Antiarrhythmic effect and its underlying ionic mechanism of 17beta-estradiol in cardiac myocytes.

1. The effects of oestrogens on action potential and membrane currents were examined in single guinea-pig atrial myocytes. 2. 17Beta-estradiol (3-10 microM) shortened the action potential duration without significant changes in the resting membrane potential. E-4031 (1 microM) markedly prolonged the action potential duration and induced early afterdepolarization, and 17beta-estradiol (10 microM) abolished it. 3. When cells were perfused in isoproterenol-containing solution, action potentials due to abnormal automaticity caused by membrane depolarization developed, and were also inhibited by 17beta-estradiol. 4. Under voltage clamp conditions, the voltage-dependent Ca2+ currents consisted of both T-(I(Ca,T)) and L-type (I(Ca,L)). 17Beta-estradiol reduced I(Ca,L) concentration-dependently, while it (10 microM) suppressed I(Ca,T) only by approximately 10%. 17Beta-estradiol did not affect time courses of I(Ca,L) inactivation, but it shifted the steady-state inactivation curve to more negative potentials. 5. 17Beta-estradiol (10 microM) did not affect the time-dependent K+ current (I(K)), referred to as I(Kr) and I(Ks) and inwardly rectifying K+ current.
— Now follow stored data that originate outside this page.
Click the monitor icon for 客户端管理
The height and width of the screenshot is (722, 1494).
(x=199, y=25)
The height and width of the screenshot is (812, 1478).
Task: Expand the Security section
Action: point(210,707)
However, 17beta-estradiol (30 microM) or diethylstilbestrol (10 microM) inhibited K+ currents. 6. DES and ethinylestradiol (EES) also suppressed I(Ca,L), but testosterone and progesterone failed to inhibit I(Ca,L) The potency of the inhibitory effect on I(Ca,L) was DES> EES> 17beta-estradiol. 7. 17Beta-estradiol and DES also inhibited the cyclic AMP-enhanced I(Ca,L), but cyclic GMP in the pipette or pretreatment of L-NAME could not block the effects of oestrogen on I(Ca,L). 8 These results suggest that oestrogen specifically has antiarrhythmic effects, possibly by acting the L-type Ca2+ channels. The antiarrhythmic effects of oestrogens may contribute to the cardioprotective actions of oestrogens.